The mainstay of therapy in patients with facet joint pain consists of analgesia and a trunk stabilization program.24 Lumbar zygapophysial joint injections and radiofrequency denervation can be considered if the patient fails 4 weeks of directed conservative treatment.24,25 Injections may be useful in select patients; however, the literature supporting the use of lumbar facet joint injections or radiofrequency denervation for facetogenic pain is limited.24,25

Sacroiliac Joint Pain

Acute injury of the SI joint can be treated with NSAIDs, icing, and relative rest.26 Mobilization of the SI joint in addition to correcting any asymmetries in muscle length or stiffness should be started and progressed as soon as tolerated within a pain-free range of motion.26 Rehabilitation should correct biomechanical deficits and maladaptation with a special focus on agonist and antagonist muscle groups across the sacrum and ilium.26 Treatment of AS in the athlete should emphasize symptom control, as there is no definite treatment. For patients with AS, other long-term therapeutic options include sulfasalazine, methotrexate, thalidomide, and anti-tumor necrosis factor therapies.14

Stenosis

Lumbar spinal stenosis, whether congenital or acquired, should initially be managed conservatively.27 Although they do not alter the progression of the disease, epidural steroids and local injections may temporarily decrease symptoms in approximately 40% of cases.27 Those who fail conservative therapy after 3 months may be candidates for surgical decompression and/or fusion.27,28 However, surgical treatment for lumbar spinal stenosis in elite baseball players has not been thoroughly studied, so the long-term prognosis is not well documented.27

Rehabilitation and Prevention of Injuries

After an appropriate diagnosis has been made, a structured rehabilitation process should commence. During rehabilitation, it is of primary importance that deep core stabilization is established. As an initial step in this process, athletes are trained to initiate deep core stabilization with breathing techniques in a static, supine position.29 Proper diaphragm activation with co-contractions of the transverse abdominis (TA) and pelvic floor has been shown to increase lumbar spine stability.30 This will allow for an increase in intra-abdominal pressure (IAP) and improved stabilization of the lumbar spine, creating a muscular cylinder between the bottom of the rib cage and top of the pelvis. These activities are initiated in the supine position but are soon advanced as upper and lower extremity movement against resistance is added. It is important to make sure IAP and contraction of the TA is maintained throughout this sequence of progression.

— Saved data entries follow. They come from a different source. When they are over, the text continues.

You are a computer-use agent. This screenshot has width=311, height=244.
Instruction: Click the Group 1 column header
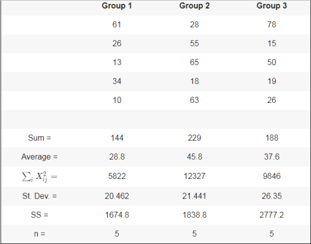(117, 6)
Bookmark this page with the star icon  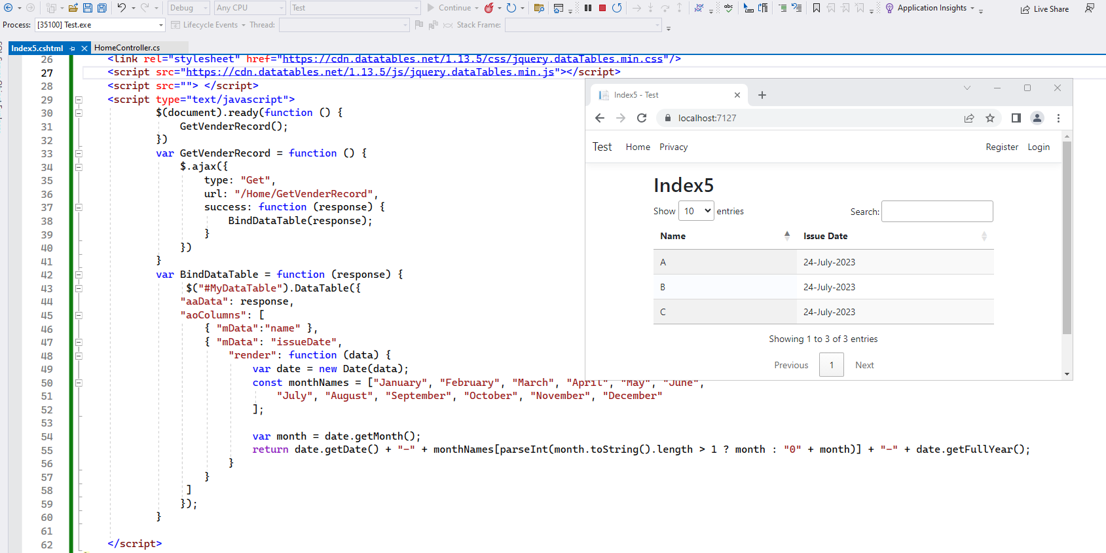pos(990,118)
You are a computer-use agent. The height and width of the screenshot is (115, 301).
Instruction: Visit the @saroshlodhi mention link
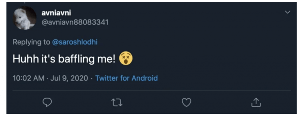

Once deep core stabilization has been established, athletes are progressed to global muscle training and kinetic linking in all 3 planes of movement. This is an important phase, as lumbar stability is a result of coordinated muscle activation involving many muscles.31 This program progresses from supine breathing exercises to a modified side bridge position to enhance core activation along with frontal plane stability. Next, athletes are progressed to a half kneeling position and then on to standing. Rotational activities are introduced starting with isometric holds progressing to chops/lifts and rotational medicine ball toss. During these tasks, focus should be on quality of movement and maintenance of core activation. Endurance of these muscles should be trained during this process. Appropriate pain-free and safe cardiovascular exercise, such as walking, biking, swimming, and jogging, should be performed throughout each stage in the rehabilitation process. Activities should be halted with any increase in pain. At the completion of the rehabilitation process, it is important to observe the athlete while performing sport-specific tasks. Spinal stabilization must be translational and monitored by observing maintenance of the “cylinder” from the training room to sports specific movements.